What this task involves: Pictures stay out of this copy; please retype only the lines from the start of the records through the line with "Task: Click the おうち燦然セット product name".

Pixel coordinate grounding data
▽
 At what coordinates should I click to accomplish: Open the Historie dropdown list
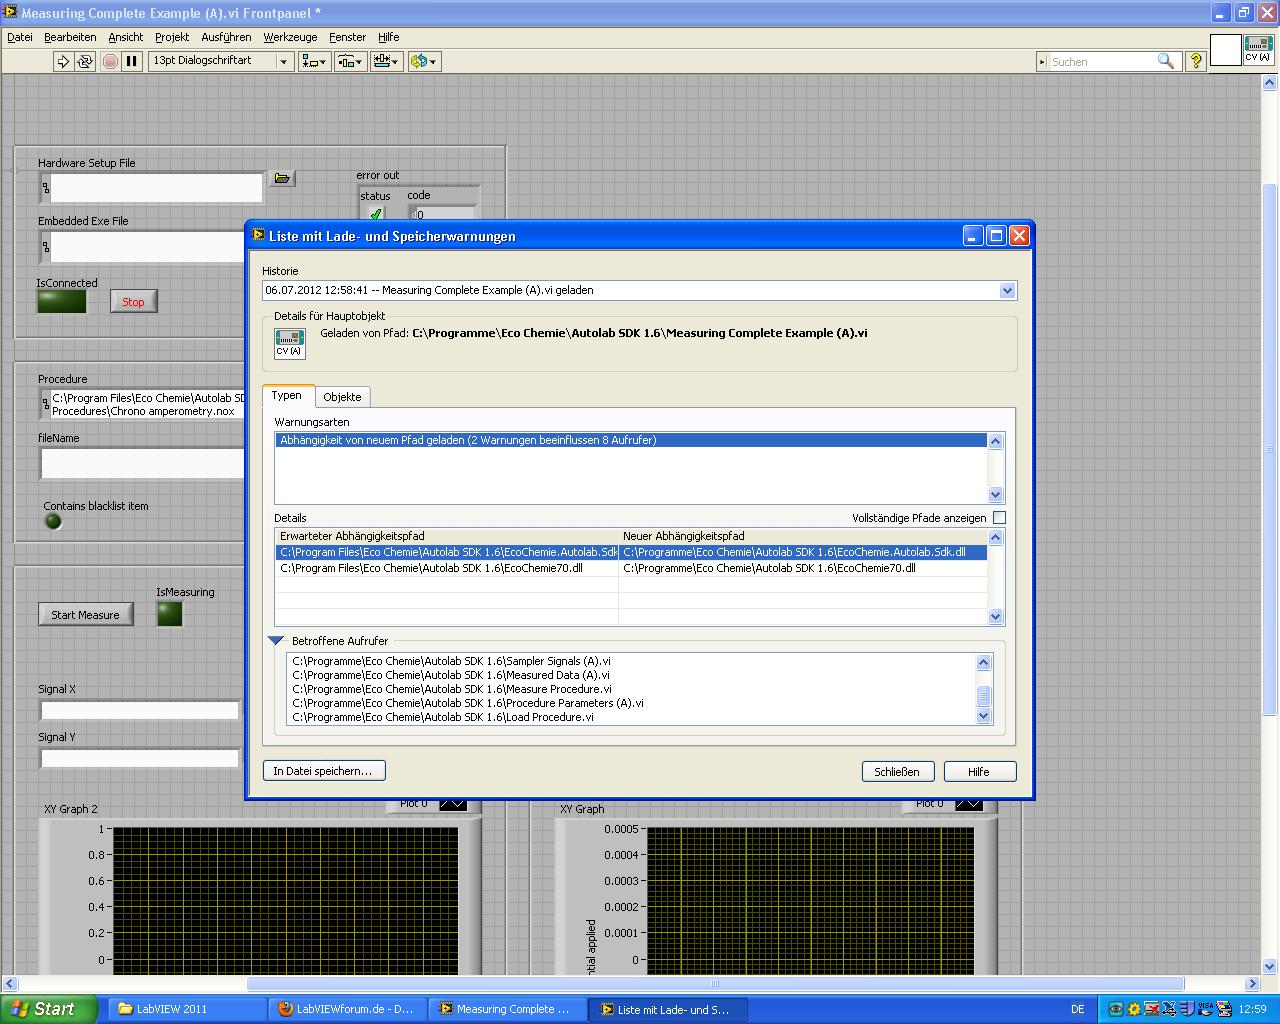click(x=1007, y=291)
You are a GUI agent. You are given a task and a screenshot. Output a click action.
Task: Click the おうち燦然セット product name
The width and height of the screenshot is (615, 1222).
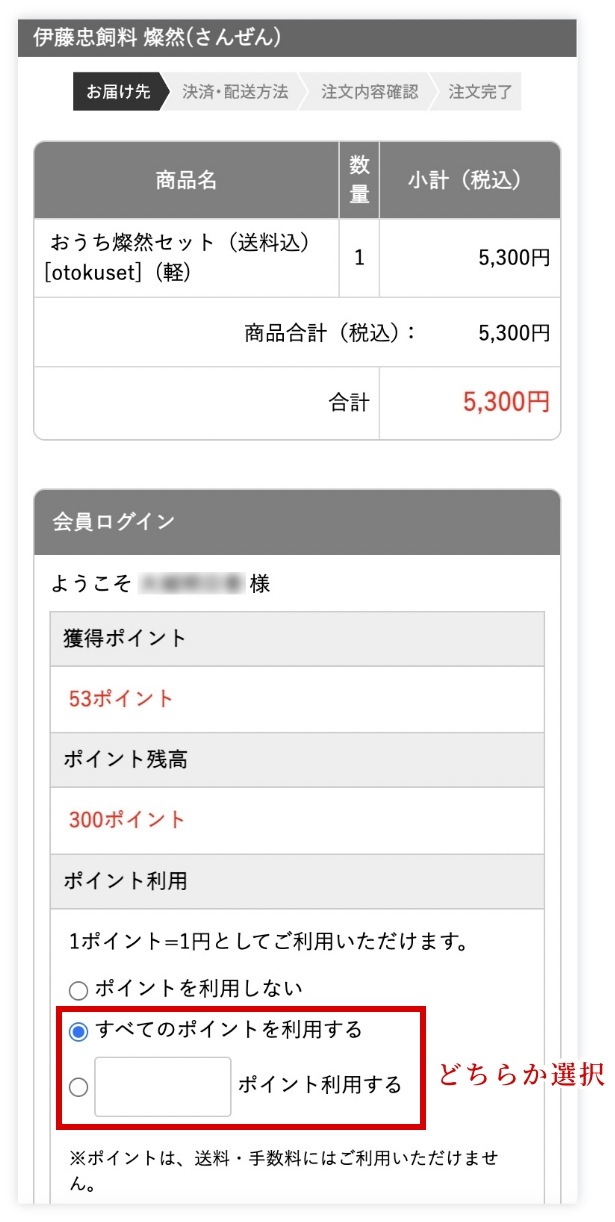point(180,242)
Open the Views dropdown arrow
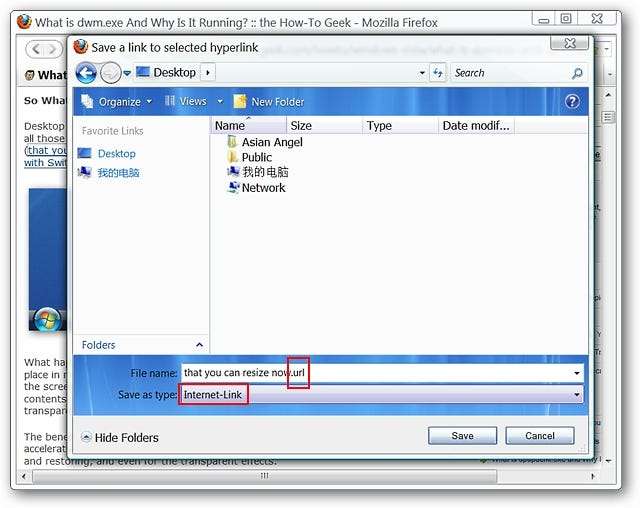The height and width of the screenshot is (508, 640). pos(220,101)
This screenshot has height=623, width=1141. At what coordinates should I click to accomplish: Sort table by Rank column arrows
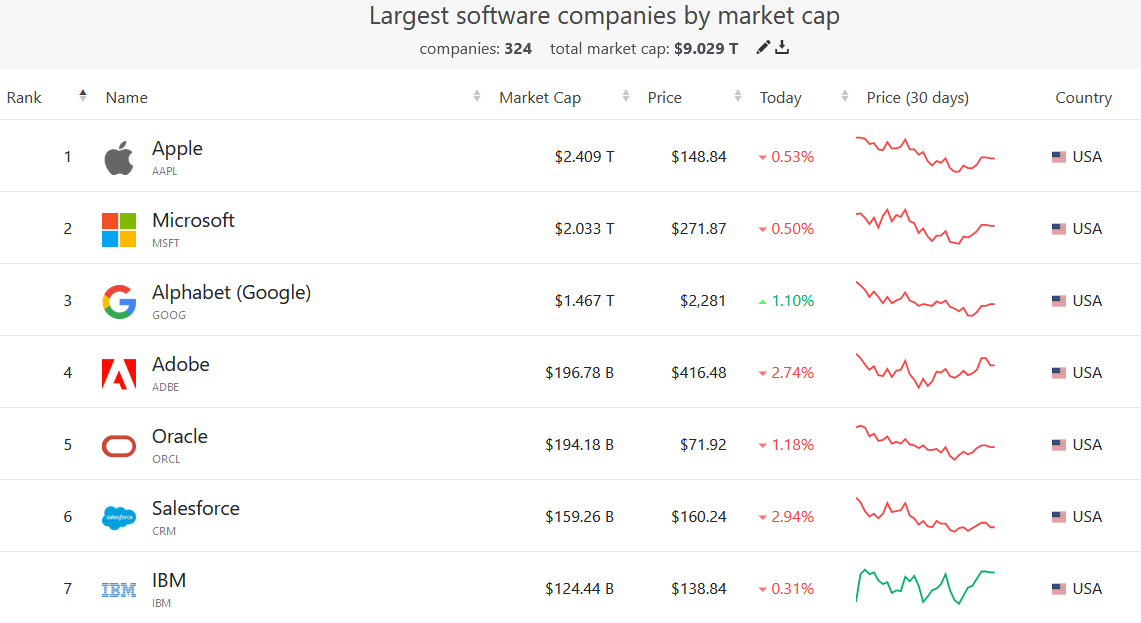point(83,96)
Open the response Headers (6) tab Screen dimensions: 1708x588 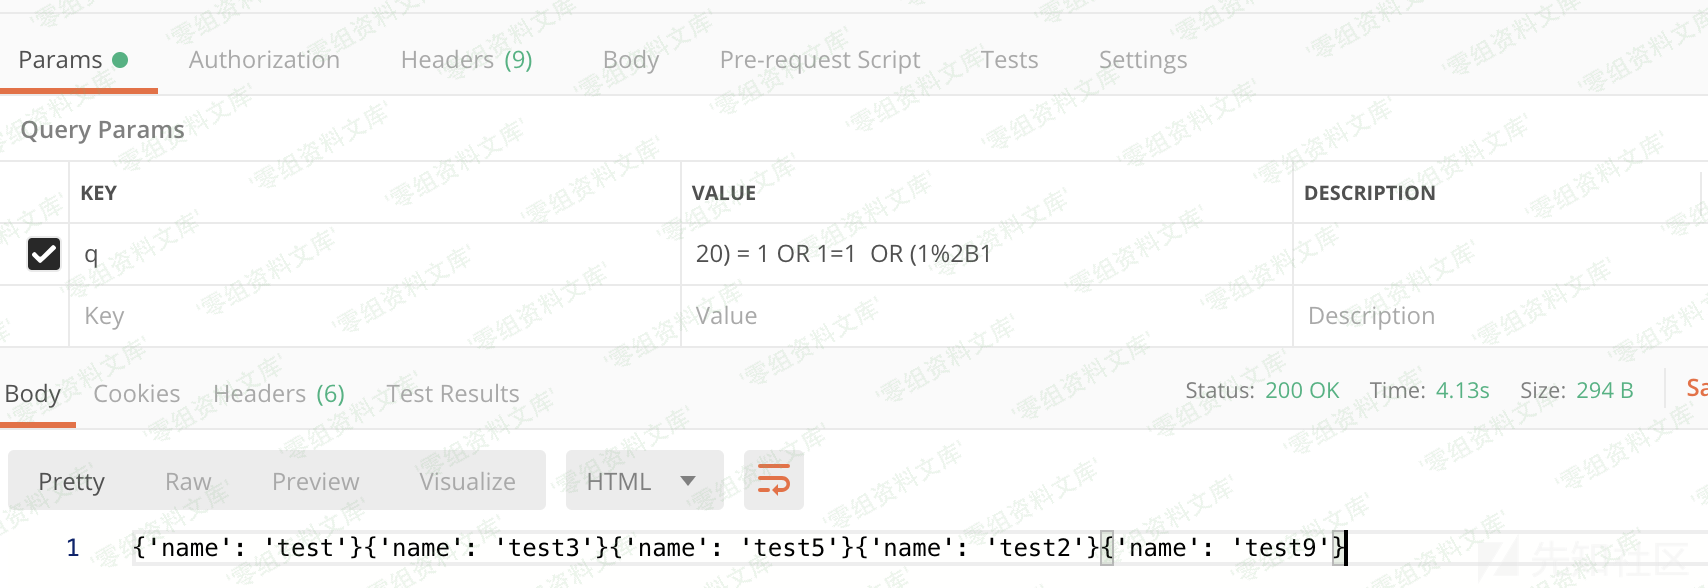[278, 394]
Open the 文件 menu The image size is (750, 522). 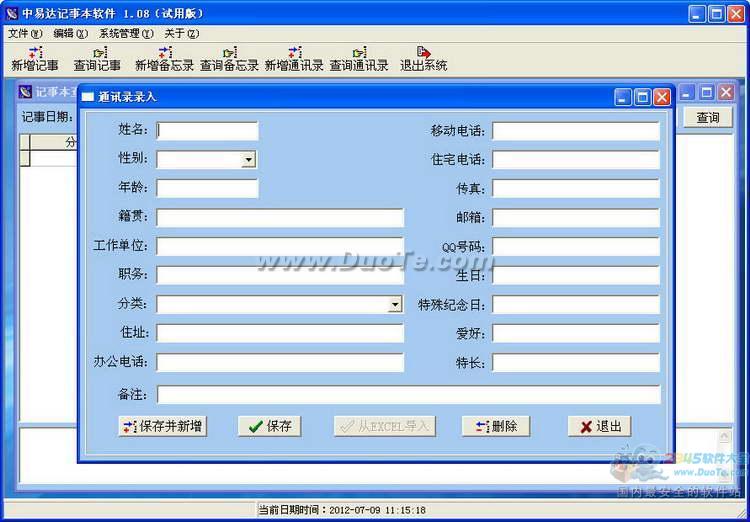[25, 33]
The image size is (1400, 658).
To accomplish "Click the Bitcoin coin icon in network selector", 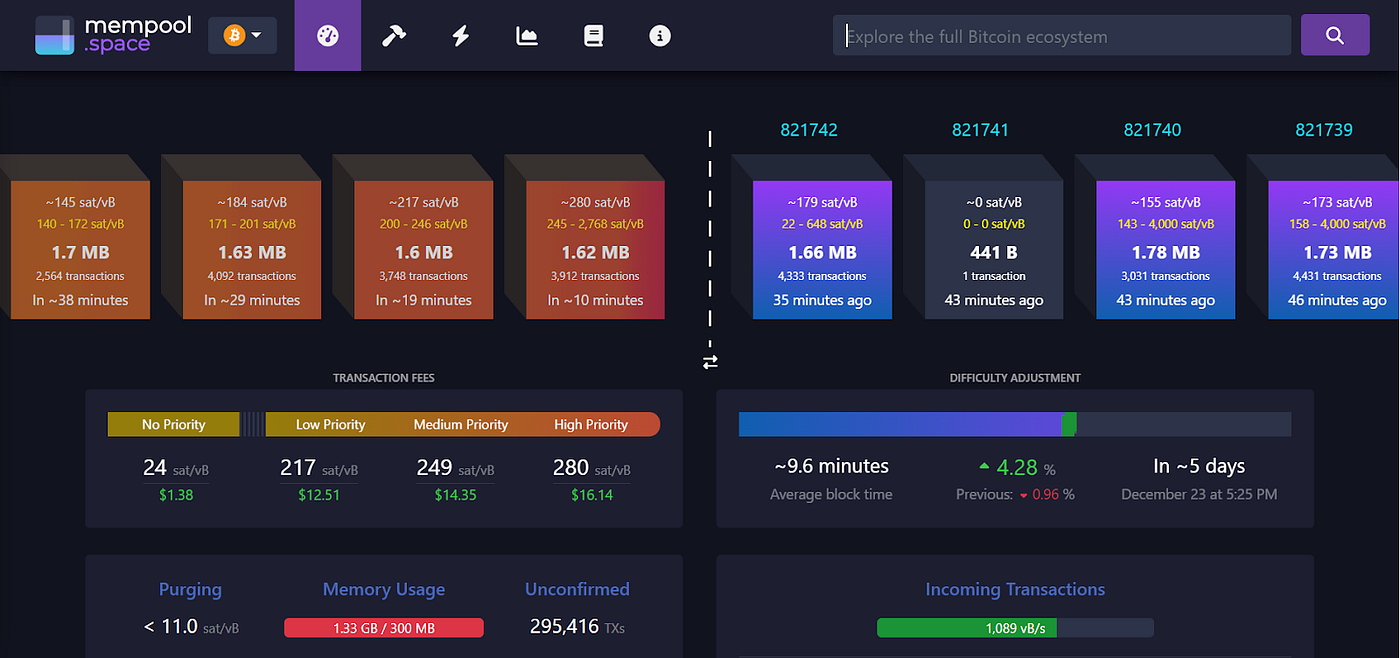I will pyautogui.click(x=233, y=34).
△
Exercise answer:
 At what coordinates should I click to accomplish: Open the Historie dropdown list
click(x=1007, y=291)
You are a GUI agent. You are given a task and a screenshot. Output a click action.
Task: Click the おうち燦然セット product name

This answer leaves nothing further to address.